Pick out every line of the data below that contains the string "width", matching case exactly, and copy each of those lines.
▬▬▬
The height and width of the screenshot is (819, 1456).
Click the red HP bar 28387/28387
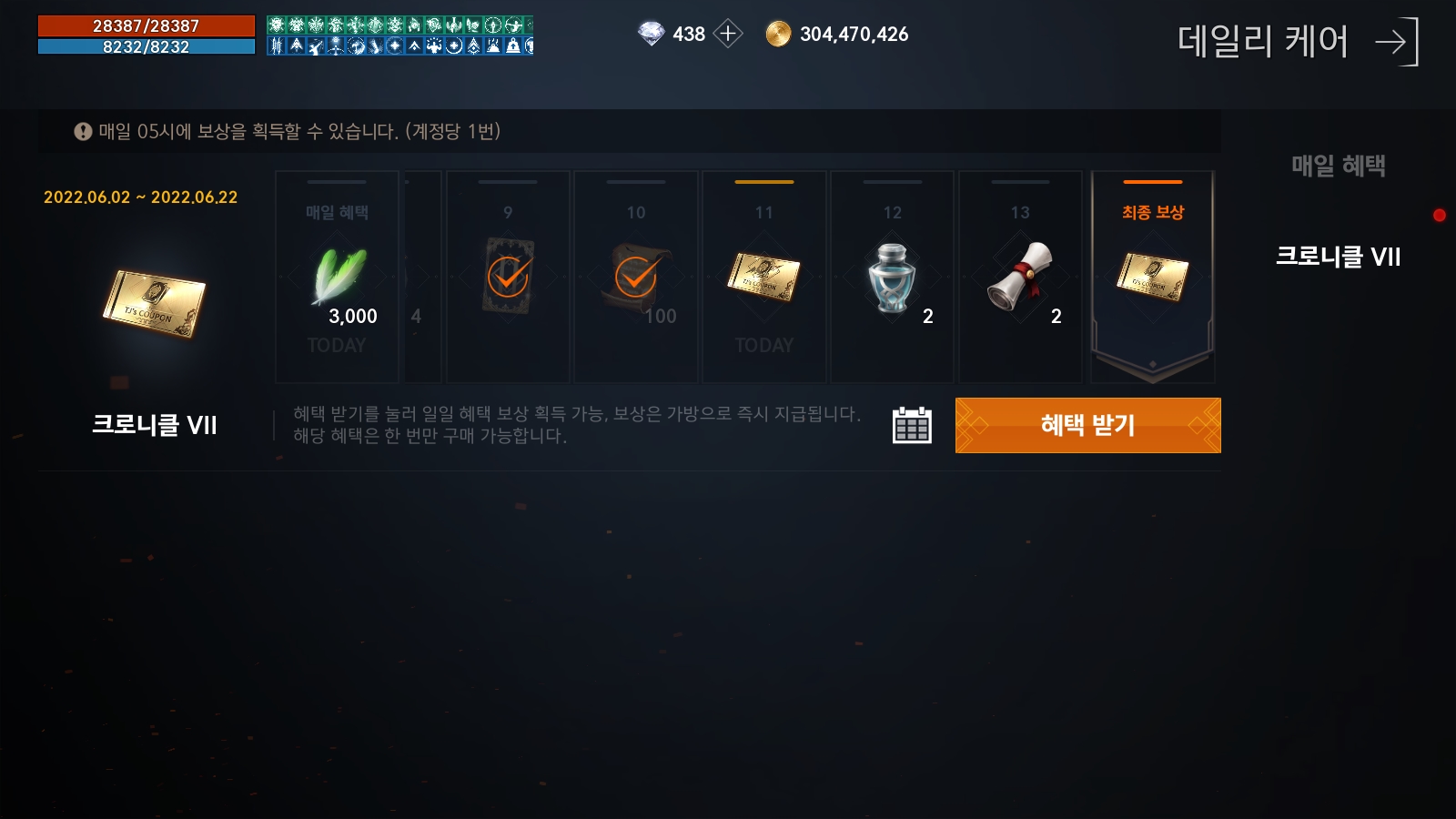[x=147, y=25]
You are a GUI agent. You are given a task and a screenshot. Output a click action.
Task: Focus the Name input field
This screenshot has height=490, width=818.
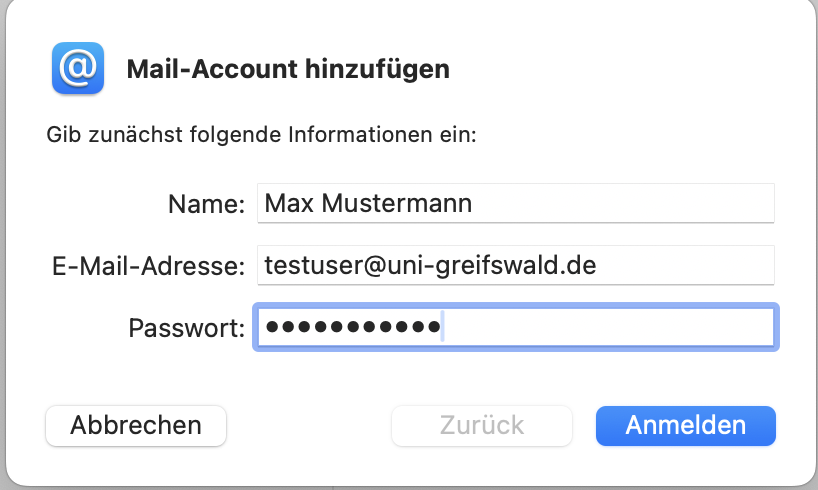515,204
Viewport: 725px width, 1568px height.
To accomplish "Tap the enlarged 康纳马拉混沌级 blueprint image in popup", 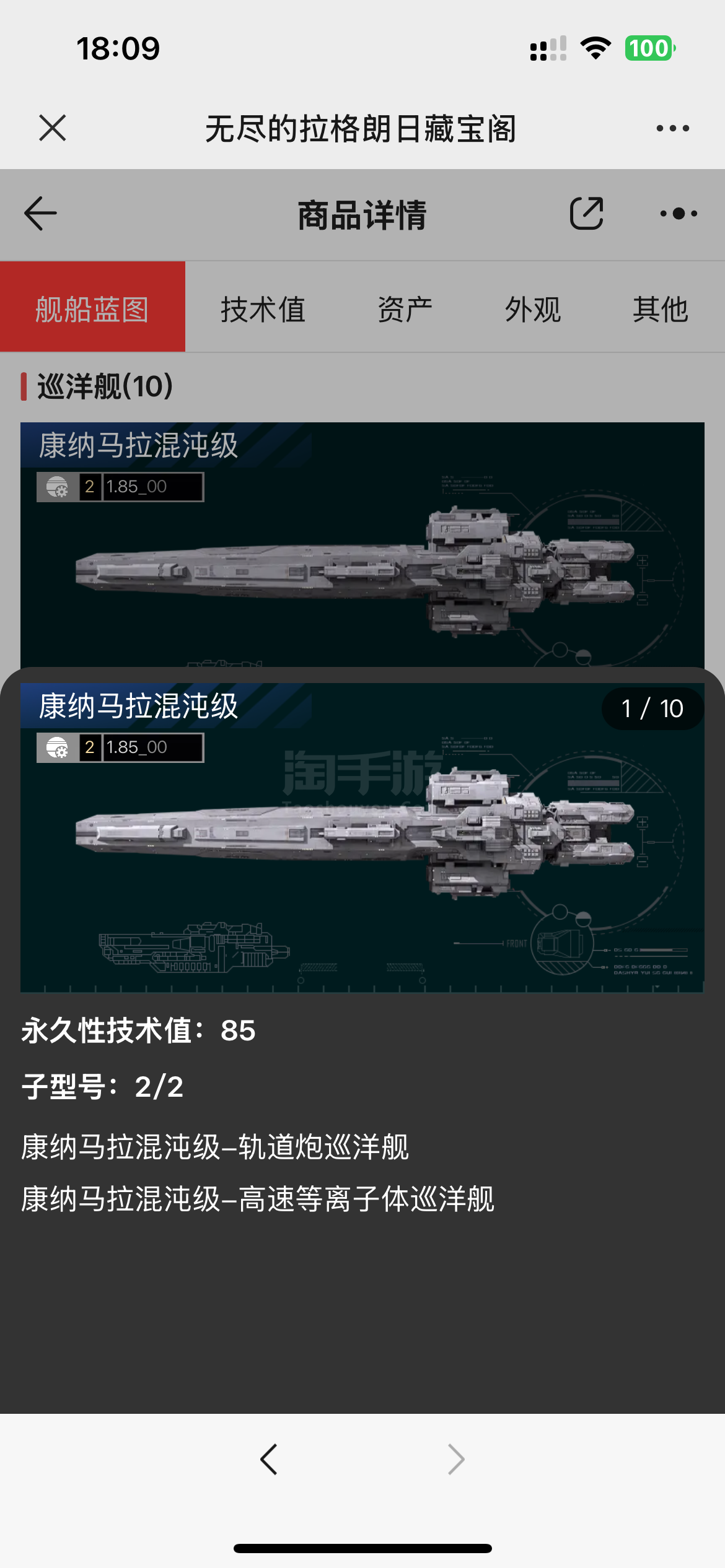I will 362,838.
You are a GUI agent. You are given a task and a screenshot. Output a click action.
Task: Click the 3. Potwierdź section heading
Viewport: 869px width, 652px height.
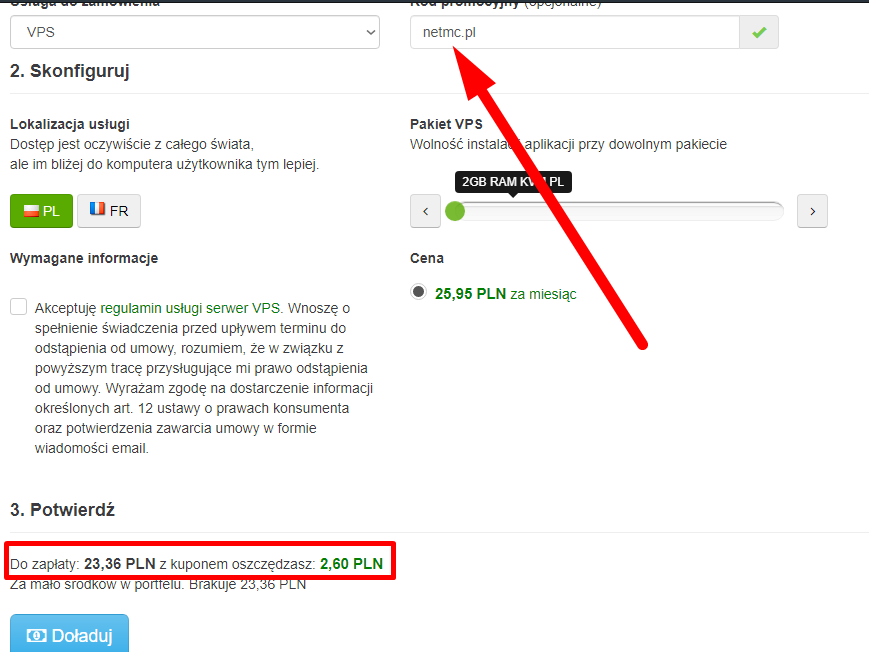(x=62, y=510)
▬▬▬
▸ Written answer
The height and width of the screenshot is (819, 1456).
This screenshot has height=490, width=818.
Viewport: 725px width, 1568px height.
Viewport: 869px width, 652px height.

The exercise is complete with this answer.